Drink before, during and after your exercise. Water is the best fluid replacement.
Follow these guidelines to stay well hydrated.
- Drink 6-8 ounces before exercise, every 20 minutes during exercise, and following cool-down.
- Do not wait until you feel thirsty to drink.
- Speak to your doctor if you have been restricted on how much fluid you can have in a day.
Watch for Symptoms
Be aware of any angina, shortness of breath, dizziness or skipped beats.
Monitor your heart rate and rating of perceived exertion (RPE) and reduce the speed and distance of your exercise if you need to.
View or download the rating of perceived exertion (PDF, opens in new window) »
Dress for the Hot Weather
- Wear light-coloured, loose weave and comfortable clothing. This allows for air circulation.
- Wear running shoes.
- Wear a light-weight hat.
Give Yourself Time to Get Used to the Hot and Humid Weather
Reduce your exercise outdoors for at least one week to allow your body to get used to the weather conditions. For example, you may choose to do a shorter distance or a slower pace of walking.
Avoid Drinking Alcohol
Alcohol acts as a diuretic. This means that it reduces the amount of water in your body.
- When there is less water in your body, there is less blood for your heart to pump.
- Having less blood for your heart to pump makes your heart work harder.
Alcohol can also affect your judgment. Do not exercise after drinking alcohol.
Know Your Medicines
You may notice a difference in how you feel now that you are on certain cardiac medicines.
- Some beta blockers may reduce your ability to sweat. This may reduce your heat tolerance.

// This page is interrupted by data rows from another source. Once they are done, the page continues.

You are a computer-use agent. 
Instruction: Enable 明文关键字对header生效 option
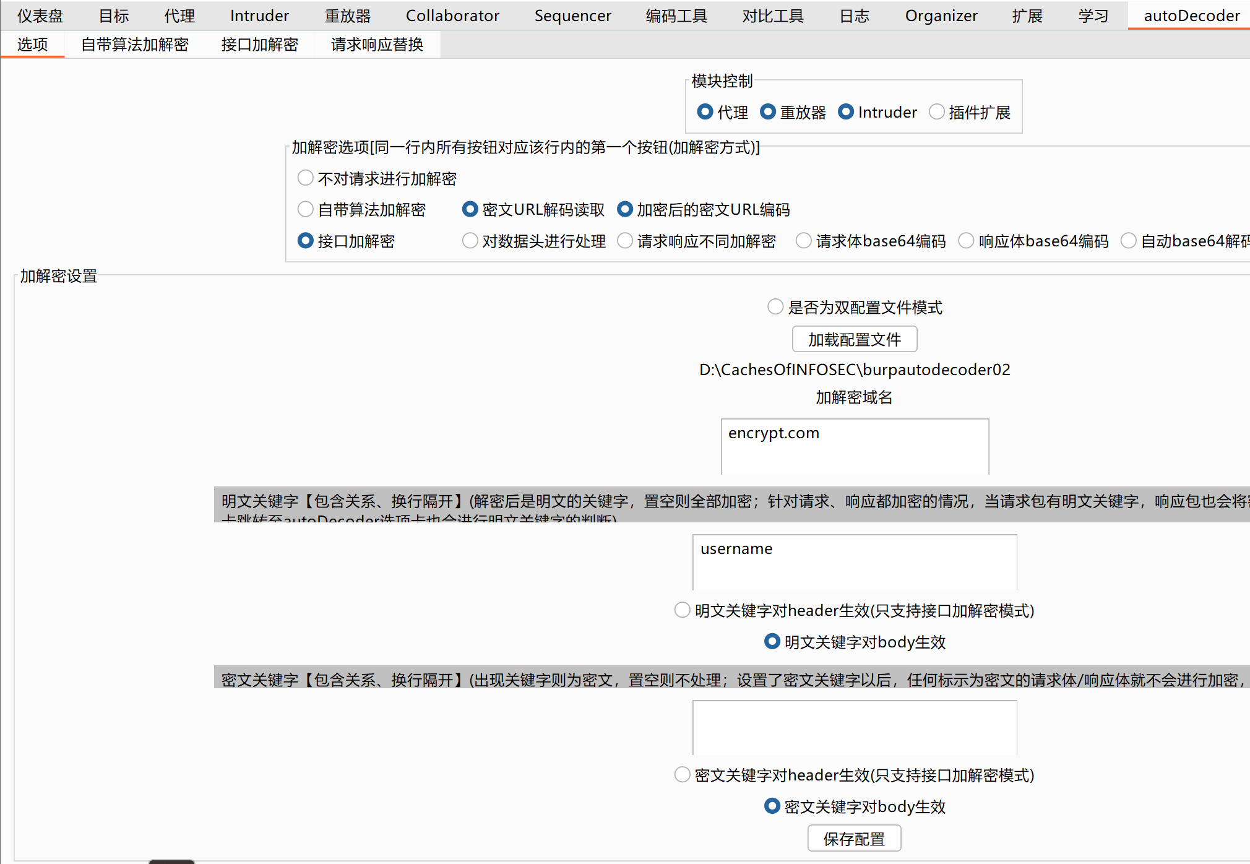click(x=682, y=610)
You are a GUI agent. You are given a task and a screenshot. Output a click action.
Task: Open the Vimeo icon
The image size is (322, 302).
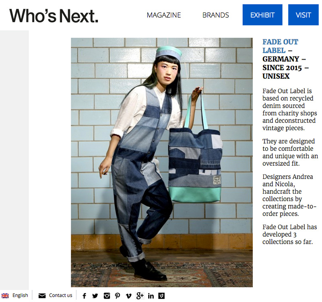[x=128, y=296]
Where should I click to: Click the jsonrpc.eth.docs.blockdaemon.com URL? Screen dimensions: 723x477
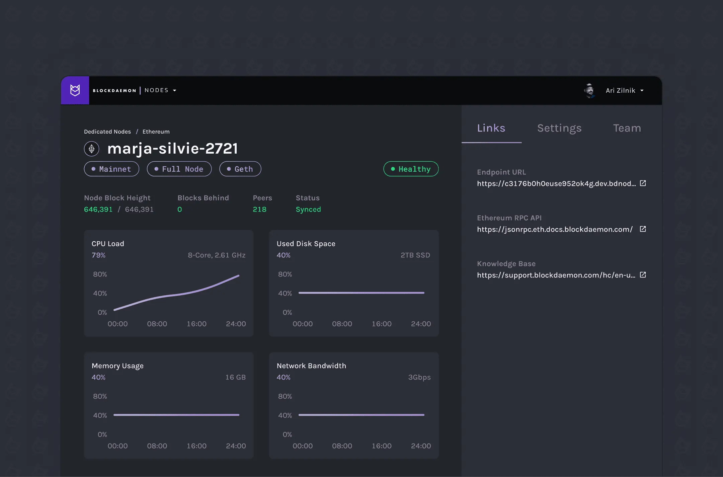(555, 229)
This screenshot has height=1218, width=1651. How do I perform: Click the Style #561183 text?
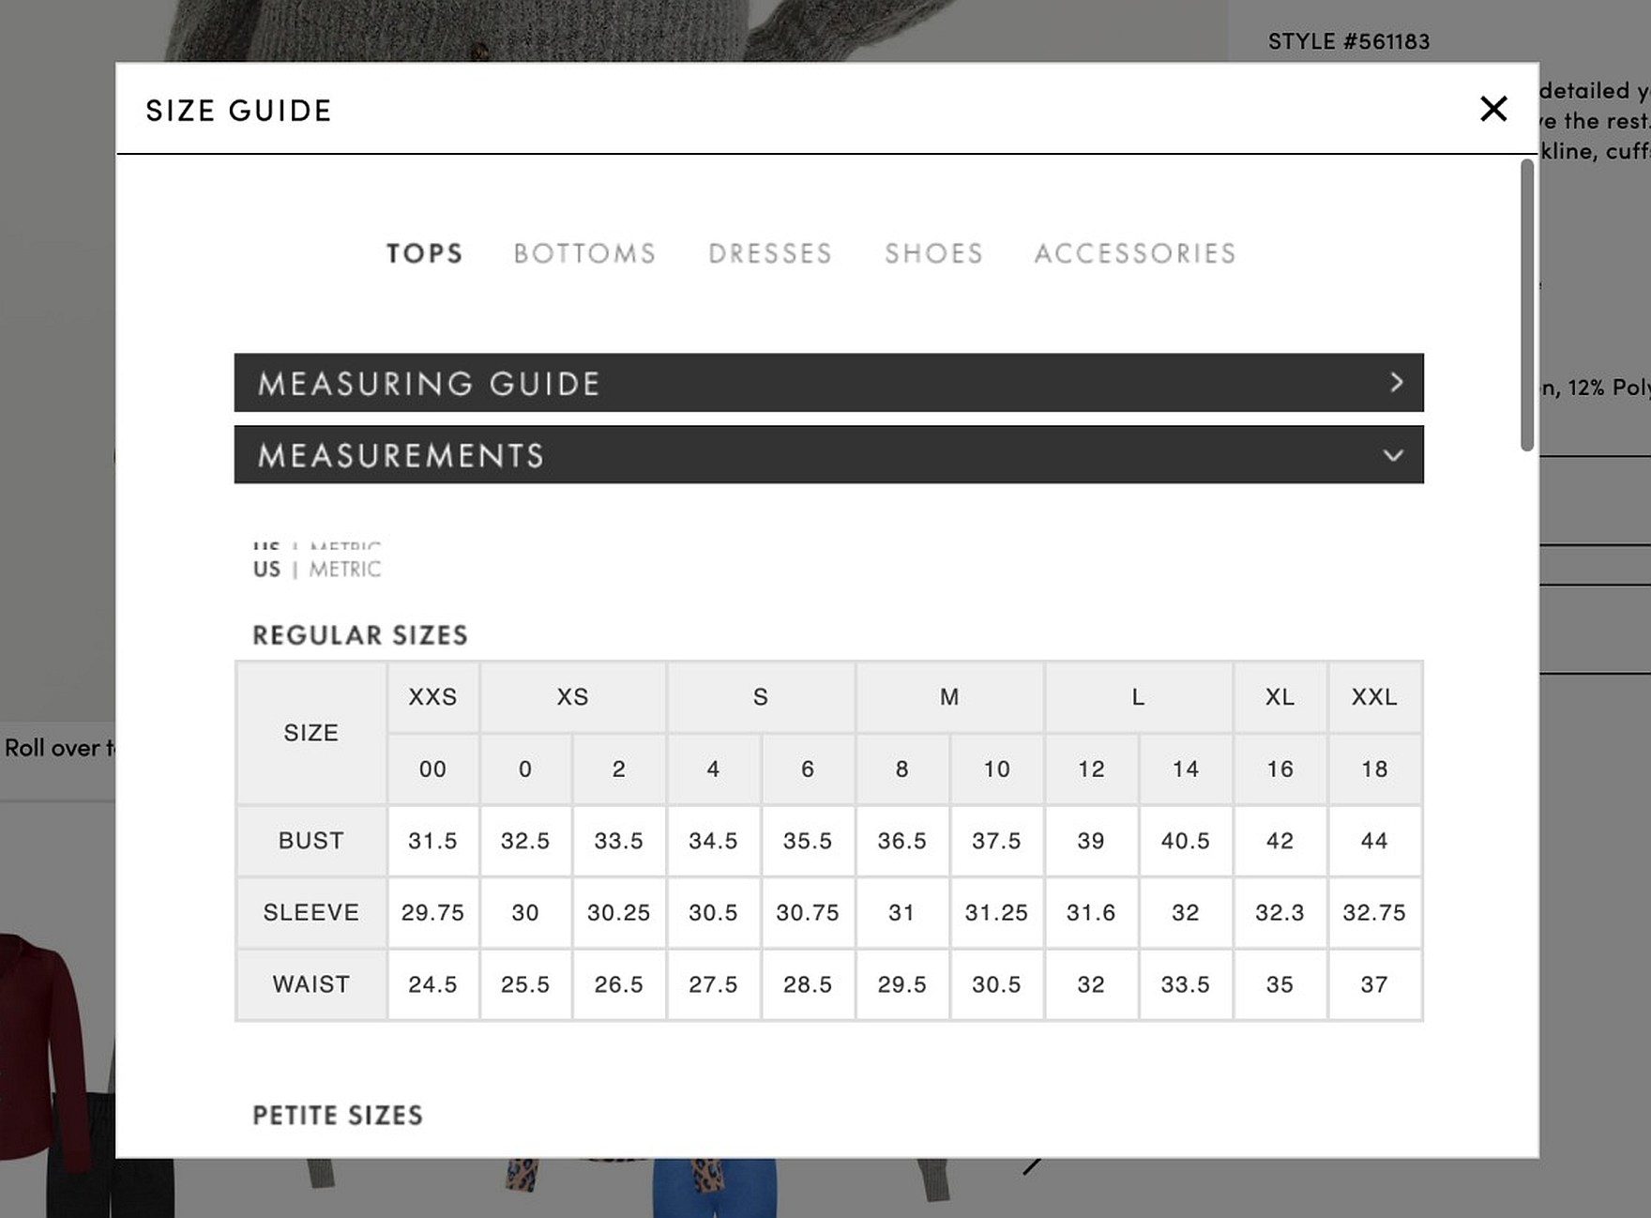pyautogui.click(x=1348, y=41)
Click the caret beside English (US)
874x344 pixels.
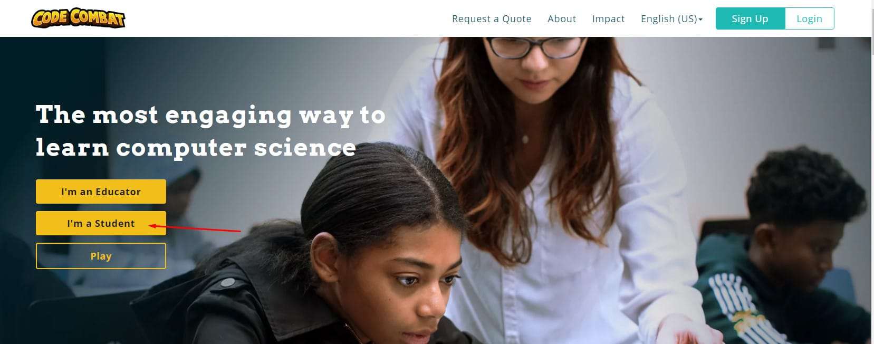pyautogui.click(x=700, y=20)
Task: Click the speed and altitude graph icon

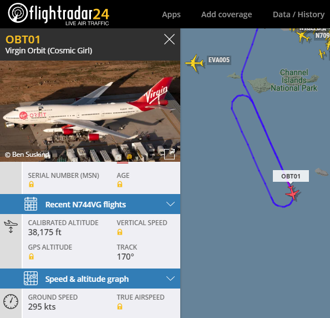Action: (31, 279)
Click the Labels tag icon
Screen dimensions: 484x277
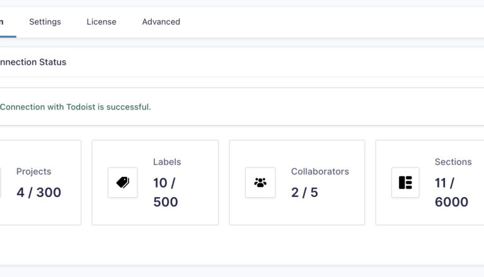[x=122, y=183]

- Diuretics (water pills) may cause a loss of potassium. Potassium is also lost through sweat. You may need to discuss with your doctors how to safely replace your body’s potassium. Too much or too little potassium can cause irregular or skipped beats.
- Diabetes medications may not work effectively in hot weather. Hot weather and the increased risk of dehydration can increase the risk of blood glucose rising or falling, causing hypoglycemia or hyperglycemia. Dehydration can also be more of a risk when blood glucose is higher.
Speak with your pharmacist about your medicines and the heat.